**Passage given:**
____________

Features
Define features for training and inference.
Chalk lets you spell out your features directly in Python.
Features are namespaced to a FeatureSet
.
To create a new FeatureSet
, apply the @features
decorator to a Python class with typed attributes.
A FeatureSet
is constructed and functions much like
Python’s own
dataclass.
from datetime import datetime
from typing import Optional
from chalk.features import features
@features
class User:
id: int
full_name: str
nickname: Optional[str]
email: Optional[str]
birthday: datetime
fraud_score: float
Features are namespaced by their containing FeatureSet
,
and then by the name of the variable.
In the above example, our features, when rendered as strings, are:
Feature Name | Type |
---|---|
user.id | Integer |
user.full_name | String |
user.nickname | String | None |
user.email | String | None |
user.birthday | Datetime |
user.fraud_score | Decimal |
(FeatureSet
names are stripped of the suffix “Features”,
if it exists).
Feature names and feature classes can be overridden by supplying
the name
keyword argument to the feature
function or the @features
decorator.
This practice allows us to evolve our variable names without
losing the past history of this feature.
@features
class Prince:
@features(name="prince")
class TheArtistFormerlyKnownAsPrince:
birthday: datetime
date_of_birth: datetime = feature(name="birthday")
Feature sets must all have a primary key. This primary key is used to associate features you later resolve with this namespace. Your primary key can have any type, given by the type annotation on the field.
By default, if you have a feature with the name id
,
that feature will be the primary key.
However, you can override this behavior:
from chalk.features import features, Primary
@features
class User:
user_id: Primary[str]
...
If you mark an explicit primary key, it will override the default behavior:
@features
class User:
user_id: Primary[str]
# Not really the primary key!
id: str
Alternatively, you can use the feature
function
to set a feature to primary:
from chalk.features import features, feature
@features
class User:
user_id: str = feature(primary=True)
Chalk versions all of your features with every deployment. However, you can also choose explicit versions for your features.
@features
class User:
...
email_domain: str = feature(version=2)
By default, Chalk marks the time a feature was created as the time that its resolver was run. However, you may want to provide a custom value for this time for data sources like events tables.
You can inspect the time a feature was created and set the time
for when a feature was created by creating a feature assigned to the
feature_time()
function.
from chalk.features import FeatureTime
@features
class User:
ts: FeatureTime
...
To set the time a feature was created, assign the feature when you resolve it:
@offline
def fn(uid: User.uuid) -> Features[User.name, User.ts]:
return User(
name="Anousheh Ansari",
ts=datetime(month=9, day=12, year=1966)

____________

Entries for locating words and elements
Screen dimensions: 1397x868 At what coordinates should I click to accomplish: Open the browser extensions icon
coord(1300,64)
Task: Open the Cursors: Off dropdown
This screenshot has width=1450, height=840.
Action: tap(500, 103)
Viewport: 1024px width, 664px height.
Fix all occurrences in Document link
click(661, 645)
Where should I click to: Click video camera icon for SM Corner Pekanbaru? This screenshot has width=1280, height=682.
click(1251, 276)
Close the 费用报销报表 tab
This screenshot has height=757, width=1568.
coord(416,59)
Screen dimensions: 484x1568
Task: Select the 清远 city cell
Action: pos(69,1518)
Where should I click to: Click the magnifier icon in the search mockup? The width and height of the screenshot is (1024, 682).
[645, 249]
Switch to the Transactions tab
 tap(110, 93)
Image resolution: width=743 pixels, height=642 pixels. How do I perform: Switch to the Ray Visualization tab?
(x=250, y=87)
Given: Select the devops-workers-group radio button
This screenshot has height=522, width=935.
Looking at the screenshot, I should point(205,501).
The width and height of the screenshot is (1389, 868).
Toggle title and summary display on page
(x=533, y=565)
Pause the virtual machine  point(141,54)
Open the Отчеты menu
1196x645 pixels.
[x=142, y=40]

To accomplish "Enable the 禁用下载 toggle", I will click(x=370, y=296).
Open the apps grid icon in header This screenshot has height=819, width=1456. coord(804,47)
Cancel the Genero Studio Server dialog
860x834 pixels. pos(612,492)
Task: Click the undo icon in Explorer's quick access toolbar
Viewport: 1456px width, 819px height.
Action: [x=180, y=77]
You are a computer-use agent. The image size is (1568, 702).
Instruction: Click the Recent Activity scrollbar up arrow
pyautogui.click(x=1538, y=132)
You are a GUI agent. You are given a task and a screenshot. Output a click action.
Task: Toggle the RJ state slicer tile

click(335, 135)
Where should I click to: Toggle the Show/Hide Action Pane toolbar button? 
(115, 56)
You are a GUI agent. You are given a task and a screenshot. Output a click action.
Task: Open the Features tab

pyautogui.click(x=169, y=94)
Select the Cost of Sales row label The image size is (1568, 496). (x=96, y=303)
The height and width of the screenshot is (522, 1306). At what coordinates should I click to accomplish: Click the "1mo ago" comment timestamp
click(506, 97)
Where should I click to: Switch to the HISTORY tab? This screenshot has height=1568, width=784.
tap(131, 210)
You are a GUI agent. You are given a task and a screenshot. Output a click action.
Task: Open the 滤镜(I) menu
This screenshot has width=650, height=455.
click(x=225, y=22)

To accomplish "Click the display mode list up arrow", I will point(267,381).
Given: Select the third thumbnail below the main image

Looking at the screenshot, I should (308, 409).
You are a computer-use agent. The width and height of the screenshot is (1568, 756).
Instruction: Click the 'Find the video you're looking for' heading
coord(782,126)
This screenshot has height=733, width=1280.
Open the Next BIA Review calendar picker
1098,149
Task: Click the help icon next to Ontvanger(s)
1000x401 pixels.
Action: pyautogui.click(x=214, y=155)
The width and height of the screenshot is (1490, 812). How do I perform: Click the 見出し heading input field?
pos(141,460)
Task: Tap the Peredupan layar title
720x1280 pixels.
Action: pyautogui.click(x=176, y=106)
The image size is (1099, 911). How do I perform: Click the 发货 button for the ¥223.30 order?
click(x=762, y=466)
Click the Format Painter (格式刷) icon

____________

**Written task:**
Write the next part of the Chalk documentation page on features, starting right after its last line.

**Task response:**
)
Then, when you sample offline data, the name feature will be treated as having been created at the provided date.
To construct a User
instance, supply the feature values
to the __init__()
method
User(full_name="Grace Hopper", nickname="Amazing Grace")
User(email="grace.hopper@yale.edu")
The @features
decorator adds a custom __init__()
:
def __init__(
self,
uid: int | MISSING = MISSING,
full_name: str | MISSING = MISSING,
email: Optional[str] | MISSING = MISSING,
...
):
self.uid = uid
self.full_name = full_name
self.email = email
...
Note that all fields have a default MISSING
value.
Therefore, you can construct feature classes with any subset
of the fields you would like to use.
Chalk ships a Mypy Plugin that helps with
many of the types in the Chalk package, including to check that
FeatureSets
are constructed
only with features
available on the class.
After going to production, you may find that you want to change
the name of a property on the feature class.
You can change the name of a feature property without changing
the underlying data using the name override.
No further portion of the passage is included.